Komentar ini telah dihapus oleh administrator blog.Said
Replay:
@iksan:sejak kapan jadi pengamen nih,he..he...
@pesisir-kidul:aku sependapat,kemingkinan suami melakukan itu karena tekanan batin.
@mas_prie:saya duga, dia melakukan itu karena istrinya cantik yg artinya ogah kehilangan. tapi sayangnya ia salah jalan.
Said
YA memang hidup tidak selalu Berajalan DEngan Baik,Kisah KEjam diatas,Adalah Gambaran KEluarga Yang Tidak HARmonis?????wesssssss ngeri Banget!!ikUT meRINDING hi< NGERi...........!
Said
kejamnya!!
biar Allah yang membalas semua perbuatan manusia sakit itu..
Said
wow.... beneran ya... wow... yg sabar ya... sabar emang panas... tpi bisa menghangatkan waktu dingin... ikuti kata hati dech... wokke
Said
yg jelas dengan blog... bsa beli mobil ama rumah... coba kalo dari gaji doang... mana bisa... hiks...hiks...
Said
asli merinding niyh bacanya.. makin banyak ya kasus kek gini??
Said
Replay:
@betet:aku juga ngerasa gitu. terlalu mengerikan.makasih atsa komennya ya?kenapa gak ngasih urlnya ya?
=====
@eivengusky:kalo gak DIA yg isa ngebalas?aku mau ngebalas juga gak bisa,he..he..

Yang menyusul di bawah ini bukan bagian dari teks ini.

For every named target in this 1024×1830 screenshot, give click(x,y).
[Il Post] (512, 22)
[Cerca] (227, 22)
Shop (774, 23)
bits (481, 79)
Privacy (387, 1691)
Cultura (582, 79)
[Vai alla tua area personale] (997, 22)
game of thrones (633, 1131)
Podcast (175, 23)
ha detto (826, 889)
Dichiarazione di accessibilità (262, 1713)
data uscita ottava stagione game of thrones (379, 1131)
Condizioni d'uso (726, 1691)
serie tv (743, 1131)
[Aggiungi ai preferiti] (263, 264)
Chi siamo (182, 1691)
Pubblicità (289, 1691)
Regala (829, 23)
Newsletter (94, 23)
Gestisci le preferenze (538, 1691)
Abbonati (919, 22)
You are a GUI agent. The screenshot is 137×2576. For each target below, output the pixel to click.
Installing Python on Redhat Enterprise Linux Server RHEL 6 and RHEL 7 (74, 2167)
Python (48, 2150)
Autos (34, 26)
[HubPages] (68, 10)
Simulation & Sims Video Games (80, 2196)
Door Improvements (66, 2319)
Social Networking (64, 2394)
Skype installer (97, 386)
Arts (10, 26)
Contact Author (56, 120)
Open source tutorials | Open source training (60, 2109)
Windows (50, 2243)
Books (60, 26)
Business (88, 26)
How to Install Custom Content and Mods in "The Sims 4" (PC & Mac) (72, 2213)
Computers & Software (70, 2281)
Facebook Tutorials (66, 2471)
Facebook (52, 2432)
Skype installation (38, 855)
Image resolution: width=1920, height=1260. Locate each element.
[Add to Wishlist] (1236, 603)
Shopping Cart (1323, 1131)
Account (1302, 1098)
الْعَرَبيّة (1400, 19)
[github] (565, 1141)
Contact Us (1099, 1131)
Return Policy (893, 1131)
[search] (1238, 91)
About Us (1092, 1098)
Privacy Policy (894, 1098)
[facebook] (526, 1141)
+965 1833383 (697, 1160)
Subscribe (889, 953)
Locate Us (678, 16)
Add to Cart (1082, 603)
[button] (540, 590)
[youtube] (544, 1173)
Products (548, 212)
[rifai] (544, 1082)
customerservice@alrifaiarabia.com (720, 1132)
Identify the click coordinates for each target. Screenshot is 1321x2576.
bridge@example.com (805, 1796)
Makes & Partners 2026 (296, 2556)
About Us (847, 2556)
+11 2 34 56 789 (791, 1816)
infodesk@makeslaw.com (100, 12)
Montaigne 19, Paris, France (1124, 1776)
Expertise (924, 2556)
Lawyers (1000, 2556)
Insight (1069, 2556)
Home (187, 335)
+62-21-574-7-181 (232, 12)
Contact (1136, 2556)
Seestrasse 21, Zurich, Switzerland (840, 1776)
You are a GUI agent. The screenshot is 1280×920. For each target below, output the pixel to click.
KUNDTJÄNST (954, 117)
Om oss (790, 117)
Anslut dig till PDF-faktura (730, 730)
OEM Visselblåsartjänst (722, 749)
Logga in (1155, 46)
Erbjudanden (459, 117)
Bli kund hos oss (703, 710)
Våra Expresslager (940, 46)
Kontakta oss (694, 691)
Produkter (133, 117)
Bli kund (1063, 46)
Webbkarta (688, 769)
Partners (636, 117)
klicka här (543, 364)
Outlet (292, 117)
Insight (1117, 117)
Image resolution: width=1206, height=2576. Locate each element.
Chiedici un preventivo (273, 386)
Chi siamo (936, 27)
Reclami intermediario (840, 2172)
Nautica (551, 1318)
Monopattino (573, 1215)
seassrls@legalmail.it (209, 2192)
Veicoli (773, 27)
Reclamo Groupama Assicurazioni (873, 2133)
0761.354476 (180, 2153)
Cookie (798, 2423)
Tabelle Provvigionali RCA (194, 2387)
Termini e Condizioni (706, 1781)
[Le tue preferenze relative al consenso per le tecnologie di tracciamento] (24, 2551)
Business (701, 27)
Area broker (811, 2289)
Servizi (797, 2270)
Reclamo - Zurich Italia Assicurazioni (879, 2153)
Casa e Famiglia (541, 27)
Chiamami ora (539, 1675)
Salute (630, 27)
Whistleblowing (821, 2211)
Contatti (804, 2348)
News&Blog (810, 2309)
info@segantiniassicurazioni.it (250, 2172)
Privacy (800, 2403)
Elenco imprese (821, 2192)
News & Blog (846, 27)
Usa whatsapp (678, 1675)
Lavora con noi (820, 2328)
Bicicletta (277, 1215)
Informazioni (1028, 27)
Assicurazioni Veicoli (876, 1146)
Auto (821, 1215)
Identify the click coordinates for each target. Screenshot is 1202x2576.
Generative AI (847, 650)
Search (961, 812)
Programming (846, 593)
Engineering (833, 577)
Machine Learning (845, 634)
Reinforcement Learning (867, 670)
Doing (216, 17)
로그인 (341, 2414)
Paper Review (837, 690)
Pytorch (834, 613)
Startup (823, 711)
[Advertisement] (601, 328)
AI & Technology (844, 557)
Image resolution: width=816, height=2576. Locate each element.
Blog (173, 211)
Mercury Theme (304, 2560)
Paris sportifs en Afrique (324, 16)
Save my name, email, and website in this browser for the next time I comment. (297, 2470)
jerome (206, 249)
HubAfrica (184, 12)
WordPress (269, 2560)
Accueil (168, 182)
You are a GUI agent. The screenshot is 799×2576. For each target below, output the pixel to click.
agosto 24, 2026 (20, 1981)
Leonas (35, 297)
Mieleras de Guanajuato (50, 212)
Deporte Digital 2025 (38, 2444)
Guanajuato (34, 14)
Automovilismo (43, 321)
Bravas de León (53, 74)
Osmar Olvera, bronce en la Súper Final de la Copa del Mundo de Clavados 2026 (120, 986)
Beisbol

@masenchipz:dari kemarin kok yg diomongin cuma gaji tho?dikau ini sama aza,he..he..
@unieq:mudah mudahan suatu saat nanti dikau tak menemui pria seperti ini. amien.
Said
Medeni..
Said
Semua orang pasti punya salah atau pernah bersalah,
Semoga Si Suami dibuka pintu hatinya. kemudian tobat yg sebenarnya. juga istri masih mau menerima suaminya nanti jika sudah bebas dari polisi.
trus merka bisa bangun hidup baru yang lebih baik.
Said
Replay:
@diorockout:benarkah medeni?
======
@madong:aku juga turut berdoa begitu. mudah2an si isteri masih mau menerimanya.
Said
aduhh sedih ya entrynya, aku tumpang simpati atas apa ang berlaku..
Said
Oh my god...is man like that in the world?
Said
Replay:
for bash and manggis:begitulah hidup...
Said
fuhhhhh edannnnn
Said
cerita nyata ya? kalo gw jadi wanita itu... kasih kesempatan kah? jujur gw sangat berat untuk ngasih, kemungkinan besar gak akan dikasih... karena pembunuhan itu bukan kesalahan kecil. bunuh 2 orang pula. adik kandung sendiri demi harta? bener2 setan udah ngerasukin ...
Said
replay 4 billah and pams:
jangan emosi ya..mudah2an kita berada diantara orang 2 yg bisa mencelakai kita.
Said
wah lebih baik dipikir2 lagi buat menjalankan hidup bersama...karena dia (suaminya) sudah rela membunuh saudara kandungnya sendiri karena unruk harta.....
Said
tul sekali tuh kang. aku juga berharap begitu.
Said
Wah aku jadi terenyuh ternyata kisah ini persis cerita temenku
Said
Ini persis abang kandungku yang bikin aku jadi gak betah di tanah air
Said
oh ya?memiliki kesamaan kisah ya?
Said
miris dan mengerikan byme salam kenal
Said
suaminya bener2 kejam, bunuh 2 orang saudara ditambah bunuh orang lain waktu dia masuk penjara pertama kali total 3 orang. Sekali membunuh, pasti godaannya besar untuk membunuh lagi dan otaknya nggak bisa berpikir jernih untuk mencari jalan keluar yang benar kalau ketemu jalan buntu. Makanya biarpun dipaksa orang tua, kalau hati kecil kamu bilang sebaiknya nggak mau kawin sama ex pembunuh, sebaiknya kabur aja sebelum hari perkawinan. Kalau memang si suami bener, pasti memilih minggat dari rumah daripada membunuh. Lebih baik jangan pernah balik sama suaminya, karena juga akan berakibat buruk untuk anaknya. Kalau di luar negeri, si suami udah dihukum seumur hidup karena membunuh 3 orang, yg satu pembunuhan terencana.